#### [Source passage]
^^^^^^^^^^^^^^^^
Zengi's son, Nur ad-Din, continued his father's campaigns, gradually unifying Muslim Syria and presenting himself as the champion of Islam against the crusaders. He intervened in Egypt, where the Fatimid Caliphate was collapsing, sending his general Shirkuh and Shirkuh's nephew Saladin to prevent the crusaders from conquering Egypt. This intervention would have momentous consequences.

The Second and Third Crusades

The fall of Edessa in 1144 prompted calls for a new crusade. Pope Eugenius III issued a crusading bull, and Bernard of Clairvaux preached the crusade throughout Europe, inspiring King Louis VII of France and King Conrad III of Germany to take the cross. The Second Crusade (1147–1149) was the first to be led by kings, raising expectations for its success.

It proved to be a disaster. The German army was largely destroyed by Seljuk forces in Anatolia. The French army reached the Holy Land but achieved little. A planned attack on Damascus — a Muslim city that had been neutral or even friendly toward the crusaders — was poorly conceived and quickly abandoned. The crusade's failure raised questions about whether God truly favored the crusading enterprise.

The Third Crusade (1189–1192) was prompted by a far greater catastrophe: Saladin's conquest of Jerusalem in 1187. Saladin, who had unified Egypt and Syria under his rule, decisively defeated the crusader army at the Battle of Hattin in July 1187, capturing King Guy of Jerusalem and many other crusader nobles. With crusader military power broken, Saladin systematically conquered crusader territories, culminating in the capture of Jerusalem in October 1187. Unlike the crusaders' massacre in 1099, Saladin allowed the city's Christian inhabitants to ransom themselves or leave peacefully — an act that enhanced his reputation in both the Islamic world and Europe.

The loss of Jerusalem prompted the most impressive crusading response yet. Three of Europe's most powerful monarchs — Emperor Frederick Barbarossa of Germany, King Philip II of France, and King Richard I (the Lionheart) of England — took the cross. Frederick Barbarossa drowned while crossing a river in Anatolia, and his army largely dispersed. Philip and Richard reached the Holy Land and captured the port city of Acre after a long siege, but their personal rivalry and Philip's early departure left Richard to continue the campaign alone.
^^^^^^^^^^^^^^^^
#### [What this exercise asks]
(1) Answer these questions from the passage on the Second and Third Crusades.
(a) Which two kings did Bernard of Clairvaux inspire to take the cross?
(b) Where was the German army of the Second Crusade largely destroyed, and by whom?
(c) In what month and year did Saladin capture Jerusalem?
(2) Carry on the passage about the Second and Third Crusades from where it ends.

Collected data entries:
^^^^^^^^^^^^^^^^
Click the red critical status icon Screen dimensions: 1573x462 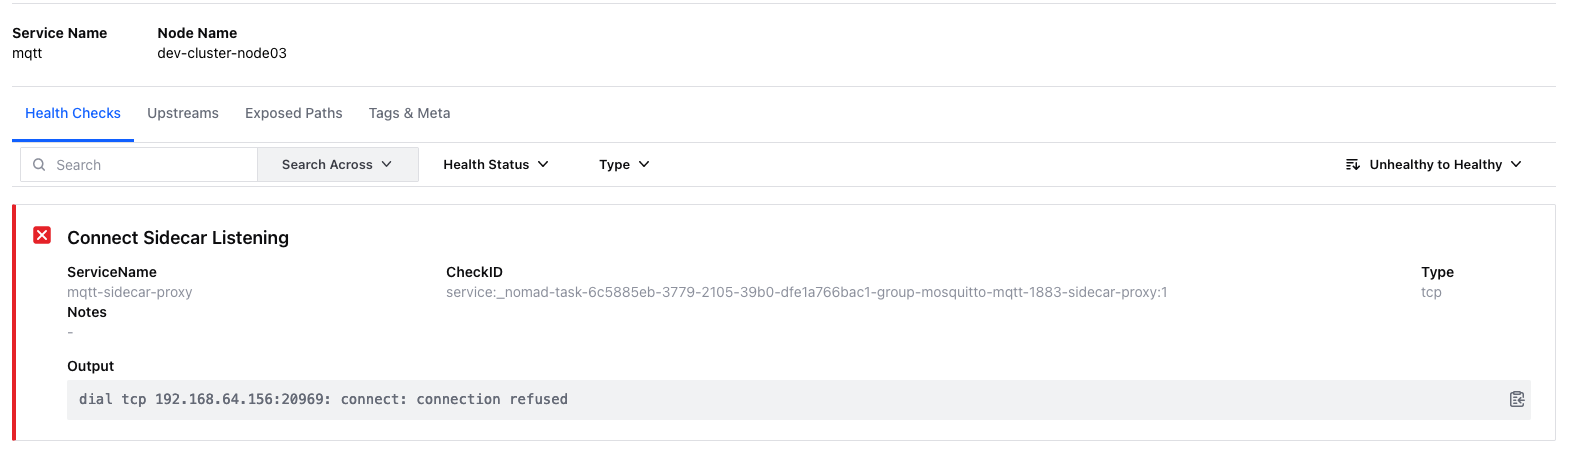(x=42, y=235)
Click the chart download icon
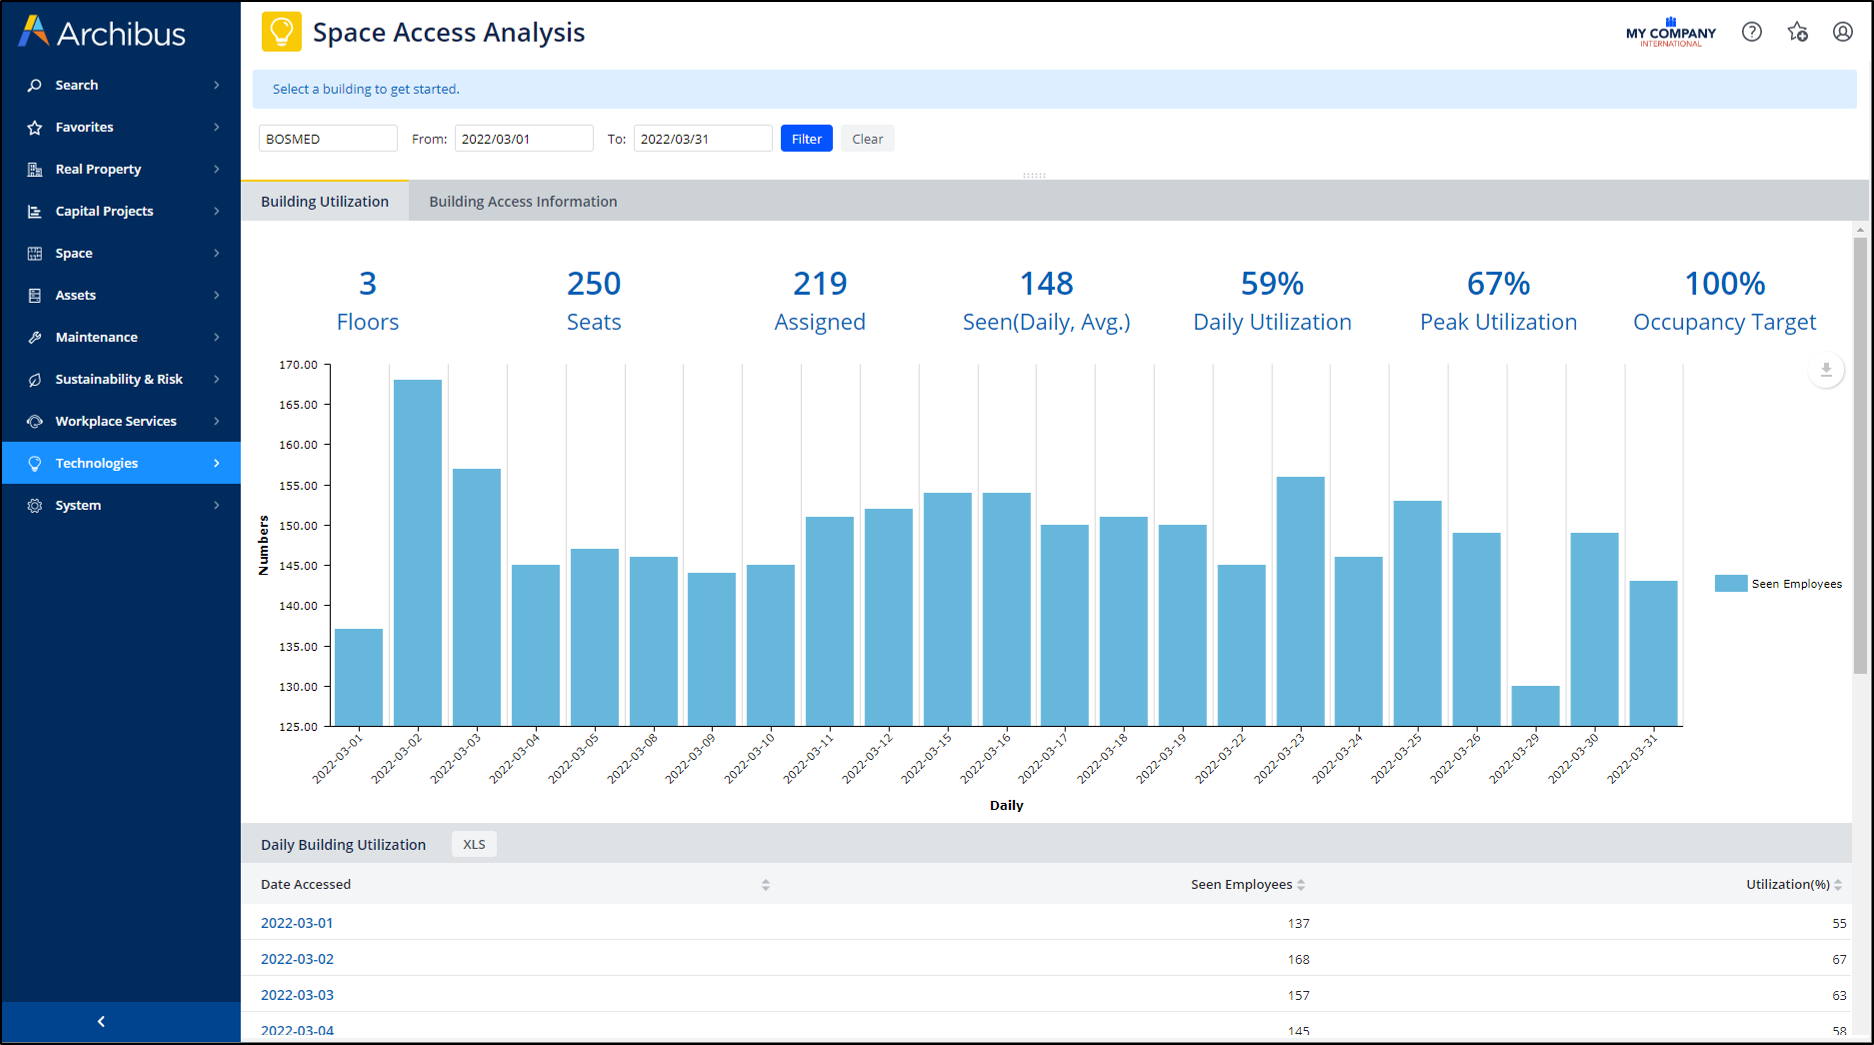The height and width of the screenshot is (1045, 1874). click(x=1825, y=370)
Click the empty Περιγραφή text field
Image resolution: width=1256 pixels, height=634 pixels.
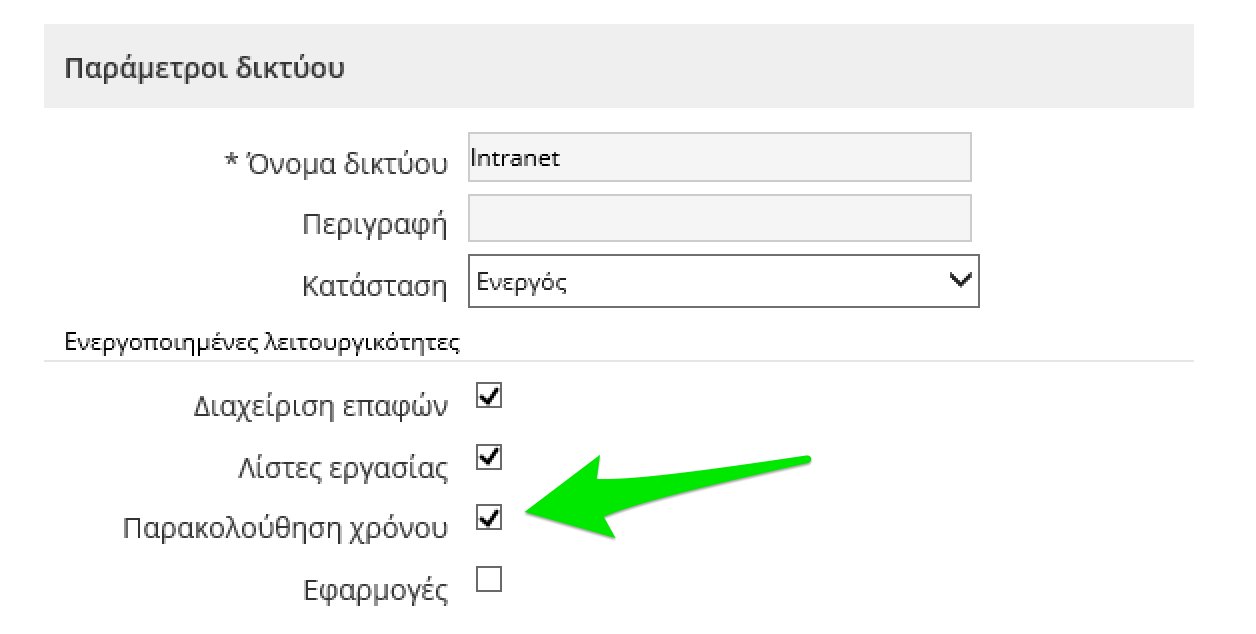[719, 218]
^^^^^^^^^^^^^^^^
#### [Answers below]
(1)
(a) King Louis VII of France and King Conrad III of Germany
(b) In Anatolia, by Seljuk forces
(c) October 1187

(2)
Richard the Lionheart proved to be a brilliant military commander, winning several victories against Saladin's forces, including the Battle of Arsuf. However, he lacked the resources to recapture Jerusalem, and Saladin's forces remained strong. After months of campaigning, Richard and Saladin negotiated a truce in 1192. The Treaty of Jaffa allowed the crusaders to retain a coastal strip from Tyre to Jaffa, while Jerusalem remained under Muslim control but with guaranteed Christian access for pilgrimage. Richard returned to Europe without achieving his primary goal, though he had restored crusader military credibility.

Later Crusades and the Decline of the Crusader States

The thirteenth century saw numerous additional crusading expeditions, though none achieved the scale or impact of the first three. The Fourth Crusade (1202–1204) never reached the Holy Land, instead being diverted to Constantinople, which the crusaders sacked in 1204, establishing the Latin Empire of Constantinople. This attack on a Christian city scandalized many and damaged the crusading movement's moral authority. The diversion also weakened the Byzantine Empire, which would never fully recover, ultimately contributing to the Ottoman conquest of Constantinople in 1453.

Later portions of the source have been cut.